*Tasks to carry out*
1 - Turn the paragraph of the parrot article below that begins "Six African grey parrots" into a short bulleted list that keeps its main facts.
2 - Translate this sentence from the parrot article below into French: "Until now, this kind of behaviour had been seen only in apes."

*Text shown*
· · ·
Parrots can use logic

In an interesting experiment, researchers have shown that African grey parrots can use logic just as well as a three-year-old human child.
Six African grey parrots from 10 to 35 years of age were shown containers, some empty and some containing food. The researcher shook one or both containers and then let the parrot choose between the two. The container with food rattled when shaken, and the parrot consistently chose that container. As a reward after choosing correctly, the parrot received a piece of walnut, a treat parrots like but rarely get. When the empty container was shaken (making no sound), the parrots chose the other container, inferring logically that the food must be there.

To find out whether this reasoning, and not avoidance of the non-rattling container, was what made the parrots choose correctly, another experiment was set up. A small loudspeaker was attached to both of the researcher’s wrists and hidden under her sleeves. The speakers were connected to an MP3 player that could play the sound of a walnut in a container. In some trials, the researcher shook a container and the wrist-speaker on the same side produced the rattling sound. In other trials, the sound came from the speaker on the opposite side. The parrots always chose the container that made the most noise, but only when the sound came from the correct side: when, for example, the container on the left was shaken and the sound also came from the left. The birds were, in fact, following the sound.

In the journal Proceedings of the Royal Society B, the researchers wrote that the parrots seemed to be able to reason that the food was causing the sound. The authors also assert that, in the earlier experiment, parrots were reasoning that, when an empty container was shaken, the food must be in the container that was not shaken. Until now, this kind of behaviour had been seen only in apes. Even very young humans don’t exhibit this behaviour. Two-year-old children cannot yet reason by hearing a sound that there is something in a box; this skill isn’t developed until three or four years of age.
· · ·
Dataset entries

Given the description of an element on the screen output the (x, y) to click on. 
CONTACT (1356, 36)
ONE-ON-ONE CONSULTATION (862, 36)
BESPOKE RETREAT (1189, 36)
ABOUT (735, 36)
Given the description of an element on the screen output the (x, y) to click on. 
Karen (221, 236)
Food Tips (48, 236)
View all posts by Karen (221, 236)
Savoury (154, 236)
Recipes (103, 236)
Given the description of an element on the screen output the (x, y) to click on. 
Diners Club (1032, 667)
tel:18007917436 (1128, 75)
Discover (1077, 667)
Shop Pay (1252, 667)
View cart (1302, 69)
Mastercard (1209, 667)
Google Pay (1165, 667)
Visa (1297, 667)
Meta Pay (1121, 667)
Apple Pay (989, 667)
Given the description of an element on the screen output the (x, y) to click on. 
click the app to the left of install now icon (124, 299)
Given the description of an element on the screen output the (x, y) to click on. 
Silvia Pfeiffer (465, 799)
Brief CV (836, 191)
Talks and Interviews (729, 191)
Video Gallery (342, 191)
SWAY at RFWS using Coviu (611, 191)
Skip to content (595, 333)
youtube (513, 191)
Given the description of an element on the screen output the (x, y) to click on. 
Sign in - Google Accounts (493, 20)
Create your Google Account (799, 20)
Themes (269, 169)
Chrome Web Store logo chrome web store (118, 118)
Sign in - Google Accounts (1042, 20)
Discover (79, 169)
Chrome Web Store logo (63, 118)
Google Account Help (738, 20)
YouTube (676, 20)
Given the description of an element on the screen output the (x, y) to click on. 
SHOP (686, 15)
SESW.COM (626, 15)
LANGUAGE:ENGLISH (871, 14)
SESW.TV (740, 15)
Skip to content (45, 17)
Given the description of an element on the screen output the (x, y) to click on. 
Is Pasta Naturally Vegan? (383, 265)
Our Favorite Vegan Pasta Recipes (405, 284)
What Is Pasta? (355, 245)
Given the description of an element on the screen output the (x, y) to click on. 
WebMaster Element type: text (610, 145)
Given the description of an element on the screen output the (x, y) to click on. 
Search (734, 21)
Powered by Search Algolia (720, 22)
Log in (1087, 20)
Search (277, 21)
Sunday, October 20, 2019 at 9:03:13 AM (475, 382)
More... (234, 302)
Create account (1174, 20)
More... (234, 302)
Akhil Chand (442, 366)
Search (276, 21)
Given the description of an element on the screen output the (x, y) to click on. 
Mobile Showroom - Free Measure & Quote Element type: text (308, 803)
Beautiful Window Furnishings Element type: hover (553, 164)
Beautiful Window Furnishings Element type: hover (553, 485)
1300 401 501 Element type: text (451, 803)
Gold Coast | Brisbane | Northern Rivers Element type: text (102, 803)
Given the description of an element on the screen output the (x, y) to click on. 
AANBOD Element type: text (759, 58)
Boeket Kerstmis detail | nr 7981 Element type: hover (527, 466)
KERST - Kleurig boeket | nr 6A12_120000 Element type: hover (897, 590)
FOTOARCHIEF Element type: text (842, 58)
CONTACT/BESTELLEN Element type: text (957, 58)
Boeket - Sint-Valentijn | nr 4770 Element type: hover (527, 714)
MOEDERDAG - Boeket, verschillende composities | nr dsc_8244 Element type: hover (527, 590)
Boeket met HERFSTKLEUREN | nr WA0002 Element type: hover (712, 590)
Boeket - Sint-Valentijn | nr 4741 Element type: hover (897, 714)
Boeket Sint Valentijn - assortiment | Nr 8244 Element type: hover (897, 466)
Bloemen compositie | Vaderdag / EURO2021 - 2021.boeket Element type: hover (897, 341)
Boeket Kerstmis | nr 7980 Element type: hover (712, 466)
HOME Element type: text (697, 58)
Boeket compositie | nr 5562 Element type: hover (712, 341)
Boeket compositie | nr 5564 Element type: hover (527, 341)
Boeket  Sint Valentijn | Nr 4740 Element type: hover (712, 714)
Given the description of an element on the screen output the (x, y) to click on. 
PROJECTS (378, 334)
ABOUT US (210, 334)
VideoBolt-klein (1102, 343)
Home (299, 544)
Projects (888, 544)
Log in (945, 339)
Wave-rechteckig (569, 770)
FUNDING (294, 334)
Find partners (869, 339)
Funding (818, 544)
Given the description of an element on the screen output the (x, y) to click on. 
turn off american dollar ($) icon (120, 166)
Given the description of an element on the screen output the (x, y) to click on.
· · ·
*Task-by-task answers*
1 -
- Six African grey parrots, aged 10 to 35, were shown containers. Some were empty and some held food.
- The researcher shook one or both containers, and the parrot then chose between the two.
- The container with food rattled when shaken, and the parrots consistently chose it.
- A correct choice earned a piece of walnut, a treat parrots like but rarely get.
- When the empty container was shaken and made no sound, the parrots chose the other one, inferring that the food must be there.

2 - Jusqu'à présent, ce type de comportement n'avait été observé que chez les grands singes.